Side Eye launches handcrafted luxury eyewear with honest pricing
Side Eye is betting that honest pricing and hard-wearing Italian craft can make eyewear feel like a smarter luxury buy.

Side Eye enters the eyewear market with a pointed argument: luxury frames should feel considered, sturdy and fairly priced, not inflated by branding theater. The New York label was founded by Leila Merz and Athina Rickmers, two Columbia Business School friends who met on their first day of the MBA program, and it has built its identity around limited batches, no reorders and a product that is meant to outlast the cycle of whatever frame shape is trending.
The collection is deliberately small. Side Eye’s first release included four handcrafted luxury sunglasses made in New York in limited quantities, while the brand says each pair is built to last. That longevity-first posture is the point of the exercise. In an eyewear category long criticized for markups that outpace the actual materials, Side Eye is trying to make the purchase feel less like a logo-driven impulse and more like a disciplined wardrobe decision.
The design language is pared back, but not anonymous. Side Eye describes itself as a New York-based eyewear label focused on considered design, exceptional craftsmanship and honest pricing, and it extends that New York sensibility into the naming scheme.
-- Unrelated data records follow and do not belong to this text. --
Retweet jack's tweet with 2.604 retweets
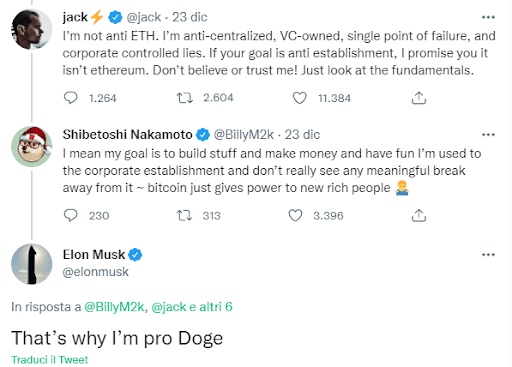The width and height of the screenshot is (512, 367). (x=184, y=98)
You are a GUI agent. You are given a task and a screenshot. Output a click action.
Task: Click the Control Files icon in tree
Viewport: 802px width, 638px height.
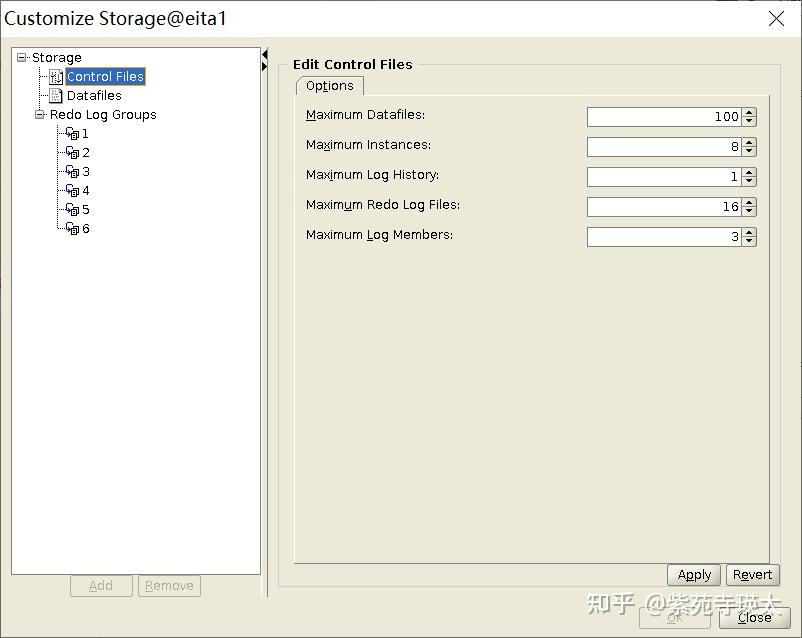click(x=56, y=77)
Styles are named after Manhattan street addresses, giving the brand a city map’s worth of reference points rather than a mood-board cliche. The hero style, 223 Butler St, sits at $290, which places the line squarely in the accessible end of luxury eyewear rather than the four-figure territory that has become common in the category.
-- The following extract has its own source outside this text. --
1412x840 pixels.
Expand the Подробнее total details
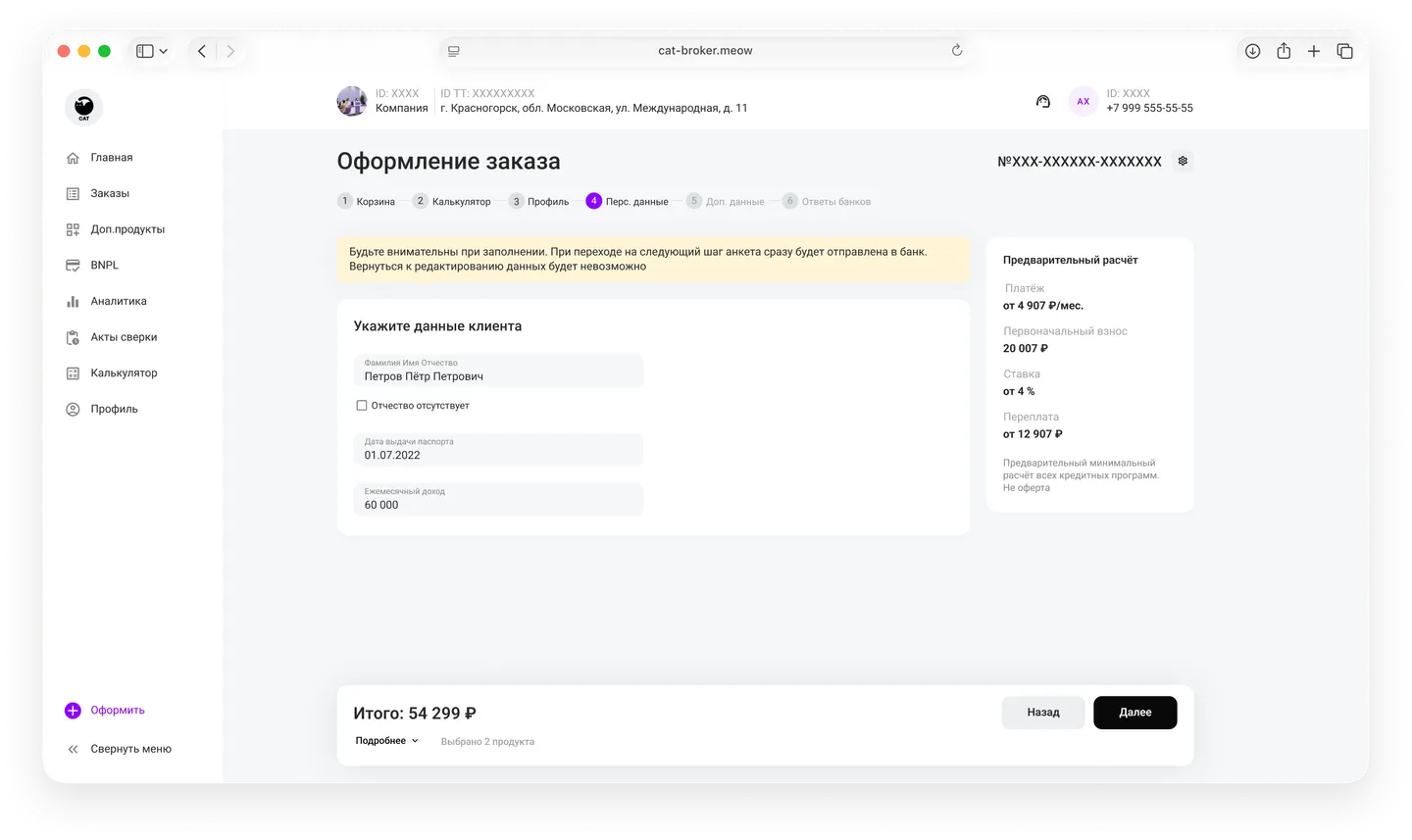(386, 741)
That pricing matters because the market is still expanding. One estimate puts the global luxury eyewear market at about $30.5 billion in 2025, rising to $37.5 billion by 2034, while Statista has described luxury eyewear as relatively affordable within luxury and often an entry point into the category. Side Eye is clearly aiming at that opening, but with a sharper value proposition than most. Fashionista identified the founders and reported a price range of $290 to $330, with Side Eye working exclusively with independent family-run factories in Italy, a detail that gives the line a stronger craft pedigree than many direct-to-consumer labels.
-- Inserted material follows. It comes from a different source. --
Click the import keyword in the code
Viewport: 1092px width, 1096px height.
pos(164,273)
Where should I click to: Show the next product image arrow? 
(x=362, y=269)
That combination, Italian production, New York branding and direct pricing, lands at a moment when eyewear markups are under scrutiny. A 2023 class action complaint alleged that prices were artificially inflated by as much as 1000 percent, a claim that underscored how opaque the category can be. Side Eye’s answer is simple and strategically smart: fewer styles, better construction, no reorders and prices that ask to be judged against durability rather than hype.